== WORK TASK ==
Set down the material again. Keep every line exactly as it is.

____ SUPPLIED DATA

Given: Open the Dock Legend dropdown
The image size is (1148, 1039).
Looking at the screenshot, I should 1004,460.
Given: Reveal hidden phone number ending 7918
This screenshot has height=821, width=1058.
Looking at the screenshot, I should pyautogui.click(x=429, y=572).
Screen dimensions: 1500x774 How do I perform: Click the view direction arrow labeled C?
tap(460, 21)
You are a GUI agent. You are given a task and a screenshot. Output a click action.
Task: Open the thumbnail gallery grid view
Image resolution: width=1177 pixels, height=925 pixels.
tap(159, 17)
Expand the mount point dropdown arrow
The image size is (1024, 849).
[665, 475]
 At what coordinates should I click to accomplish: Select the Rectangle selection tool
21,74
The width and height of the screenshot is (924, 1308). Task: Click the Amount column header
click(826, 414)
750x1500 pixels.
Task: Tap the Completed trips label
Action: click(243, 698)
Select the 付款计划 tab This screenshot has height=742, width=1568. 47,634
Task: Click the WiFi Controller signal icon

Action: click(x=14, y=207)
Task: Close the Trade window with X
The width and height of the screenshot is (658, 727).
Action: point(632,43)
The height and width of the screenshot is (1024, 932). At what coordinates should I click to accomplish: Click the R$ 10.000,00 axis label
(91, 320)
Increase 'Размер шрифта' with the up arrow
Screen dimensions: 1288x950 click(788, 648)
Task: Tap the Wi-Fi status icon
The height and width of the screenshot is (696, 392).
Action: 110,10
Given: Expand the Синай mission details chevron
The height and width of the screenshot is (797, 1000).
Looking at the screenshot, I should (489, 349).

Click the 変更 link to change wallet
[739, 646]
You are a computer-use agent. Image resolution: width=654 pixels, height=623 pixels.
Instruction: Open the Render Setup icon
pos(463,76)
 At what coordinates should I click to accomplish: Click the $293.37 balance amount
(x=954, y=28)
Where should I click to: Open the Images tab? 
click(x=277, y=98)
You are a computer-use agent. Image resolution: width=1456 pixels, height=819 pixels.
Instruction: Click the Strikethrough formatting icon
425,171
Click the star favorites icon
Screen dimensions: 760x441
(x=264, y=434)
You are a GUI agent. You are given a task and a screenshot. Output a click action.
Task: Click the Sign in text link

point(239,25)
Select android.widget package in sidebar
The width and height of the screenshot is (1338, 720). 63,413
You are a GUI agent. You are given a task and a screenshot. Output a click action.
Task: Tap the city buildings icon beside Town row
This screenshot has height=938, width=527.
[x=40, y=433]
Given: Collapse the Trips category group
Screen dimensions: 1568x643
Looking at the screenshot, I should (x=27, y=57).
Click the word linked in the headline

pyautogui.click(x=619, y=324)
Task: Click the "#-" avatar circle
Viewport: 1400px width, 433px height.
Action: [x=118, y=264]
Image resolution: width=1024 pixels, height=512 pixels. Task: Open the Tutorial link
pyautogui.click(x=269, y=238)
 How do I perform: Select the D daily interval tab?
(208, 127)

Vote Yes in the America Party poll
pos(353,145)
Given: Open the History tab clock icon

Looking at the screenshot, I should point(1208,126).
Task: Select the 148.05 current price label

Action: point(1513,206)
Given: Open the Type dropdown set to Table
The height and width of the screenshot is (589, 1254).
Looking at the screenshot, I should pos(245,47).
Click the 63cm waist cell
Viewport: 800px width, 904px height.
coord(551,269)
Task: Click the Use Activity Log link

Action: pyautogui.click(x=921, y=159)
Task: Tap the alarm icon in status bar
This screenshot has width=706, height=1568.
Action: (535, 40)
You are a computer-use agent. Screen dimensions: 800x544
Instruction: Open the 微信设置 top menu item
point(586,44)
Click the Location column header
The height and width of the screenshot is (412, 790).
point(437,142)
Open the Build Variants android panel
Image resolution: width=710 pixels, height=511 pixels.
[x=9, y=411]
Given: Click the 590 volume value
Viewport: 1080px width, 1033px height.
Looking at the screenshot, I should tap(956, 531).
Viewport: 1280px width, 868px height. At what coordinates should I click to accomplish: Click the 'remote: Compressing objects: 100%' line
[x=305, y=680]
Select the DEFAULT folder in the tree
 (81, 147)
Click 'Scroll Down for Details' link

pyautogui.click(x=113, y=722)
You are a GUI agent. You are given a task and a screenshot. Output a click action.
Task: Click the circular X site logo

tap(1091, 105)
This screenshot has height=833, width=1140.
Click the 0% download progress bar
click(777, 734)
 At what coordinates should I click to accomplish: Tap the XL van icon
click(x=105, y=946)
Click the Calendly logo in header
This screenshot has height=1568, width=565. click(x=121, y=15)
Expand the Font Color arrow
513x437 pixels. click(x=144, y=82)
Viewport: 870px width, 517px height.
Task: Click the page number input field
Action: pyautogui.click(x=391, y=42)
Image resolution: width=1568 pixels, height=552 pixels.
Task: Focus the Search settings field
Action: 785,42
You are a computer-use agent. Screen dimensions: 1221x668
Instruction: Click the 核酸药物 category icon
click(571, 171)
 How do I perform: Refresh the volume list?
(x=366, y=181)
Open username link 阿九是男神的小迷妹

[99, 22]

________

== ANSWER SPACE ==
Given: Open the Dock Legend dropdown
The image size is (1148, 1039).
Looking at the screenshot, I should 1004,460.
Given: Reveal hidden phone number ending 7918
This screenshot has height=821, width=1058.
Looking at the screenshot, I should pyautogui.click(x=429, y=572).
Screen dimensions: 1500x774 How do I perform: Click the view direction arrow labeled C?
tap(460, 21)
You are a GUI agent. You are given a task and a screenshot. Output a click action.
Task: Open the thumbnail gallery grid view
Image resolution: width=1177 pixels, height=925 pixels.
tap(159, 17)
Expand the mount point dropdown arrow
The image size is (1024, 849).
[665, 475]
 At what coordinates should I click to accomplish: Select the Rectangle selection tool
21,74
The width and height of the screenshot is (924, 1308). Task: Click the Amount column header
click(826, 414)
750x1500 pixels.
Task: Tap the Completed trips label
Action: click(243, 698)
Select the 付款计划 tab This screenshot has height=742, width=1568. 47,634
Task: Click the WiFi Controller signal icon

Action: click(x=14, y=207)
Task: Close the Trade window with X
The width and height of the screenshot is (658, 727).
Action: point(632,43)
The height and width of the screenshot is (1024, 932). At what coordinates should I click to accomplish: Click the R$ 10.000,00 axis label
(91, 320)
Increase 'Размер шрифта' with the up arrow
Screen dimensions: 1288x950 click(788, 648)
Task: Tap the Wi-Fi status icon
The height and width of the screenshot is (696, 392).
Action: 110,10
Given: Expand the Синай mission details chevron
The height and width of the screenshot is (797, 1000).
Looking at the screenshot, I should (489, 349).

Click the 変更 link to change wallet
[739, 646]
You are a computer-use agent. Image resolution: width=654 pixels, height=623 pixels.
Instruction: Open the Render Setup icon
pos(463,76)
 At what coordinates should I click to accomplish: Click the $293.37 balance amount
(x=954, y=28)
Where should I click to: Open the Images tab? 
click(x=277, y=98)
You are a computer-use agent. Image resolution: width=1456 pixels, height=819 pixels.
Instruction: Click the Strikethrough formatting icon
425,171
Click the star favorites icon
Screen dimensions: 760x441
(x=264, y=434)
You are a GUI agent. You are given a task and a screenshot. Output a click action.
Task: Click the Sign in text link

point(239,25)
Select android.widget package in sidebar
The width and height of the screenshot is (1338, 720). 63,413
You are a GUI agent. You are given a task and a screenshot. Output a click action.
Task: Tap the city buildings icon beside Town row
This screenshot has height=938, width=527.
[x=40, y=433]
Given: Collapse the Trips category group
Screen dimensions: 1568x643
Looking at the screenshot, I should (x=27, y=57).
Click the word linked in the headline

pyautogui.click(x=619, y=324)
Task: Click the "#-" avatar circle
Viewport: 1400px width, 433px height.
Action: [x=118, y=264]
Image resolution: width=1024 pixels, height=512 pixels. Task: Open the Tutorial link
pyautogui.click(x=269, y=238)
 How do I perform: Select the D daily interval tab?
(208, 127)

Vote Yes in the America Party poll
pos(353,145)
Given: Open the History tab clock icon

Looking at the screenshot, I should point(1208,126).
Task: Select the 148.05 current price label

Action: point(1513,206)
Given: Open the Type dropdown set to Table
The height and width of the screenshot is (589, 1254).
Looking at the screenshot, I should pos(245,47).
Click the 63cm waist cell
Viewport: 800px width, 904px height.
coord(551,269)
Task: Click the Use Activity Log link

Action: pyautogui.click(x=921, y=159)
Task: Tap the alarm icon in status bar
This screenshot has width=706, height=1568.
Action: (535, 40)
You are a computer-use agent. Screen dimensions: 800x544
Instruction: Open the 微信设置 top menu item
point(586,44)
Click the Location column header
The height and width of the screenshot is (412, 790).
point(437,142)
Open the Build Variants android panel
Image resolution: width=710 pixels, height=511 pixels.
[x=9, y=411]
Given: Click the 590 volume value
Viewport: 1080px width, 1033px height.
Looking at the screenshot, I should tap(956, 531).
Viewport: 1280px width, 868px height. At what coordinates should I click to accomplish: Click the 'remote: Compressing objects: 100%' line
[x=305, y=680]
Select the DEFAULT folder in the tree
 (81, 147)
Click 'Scroll Down for Details' link

pyautogui.click(x=113, y=722)
You are a GUI agent. You are given a task and a screenshot. Output a click action.
Task: Click the circular X site logo

tap(1091, 105)
This screenshot has height=833, width=1140.
Click the 0% download progress bar
click(777, 734)
 At what coordinates should I click to accomplish: Tap the XL van icon
click(x=105, y=946)
Click the Calendly logo in header
This screenshot has height=1568, width=565. click(x=121, y=15)
Expand the Font Color arrow
513x437 pixels. click(x=144, y=82)
Viewport: 870px width, 517px height.
Task: Click the page number input field
Action: pyautogui.click(x=391, y=42)
Image resolution: width=1568 pixels, height=552 pixels.
Task: Focus the Search settings field
Action: 785,42
You are a computer-use agent. Screen dimensions: 1221x668
Instruction: Click the 核酸药物 category icon
click(571, 171)
 How do I perform: Refresh the volume list?
(x=366, y=181)
Open username link 阿九是男神的小迷妹

[99, 22]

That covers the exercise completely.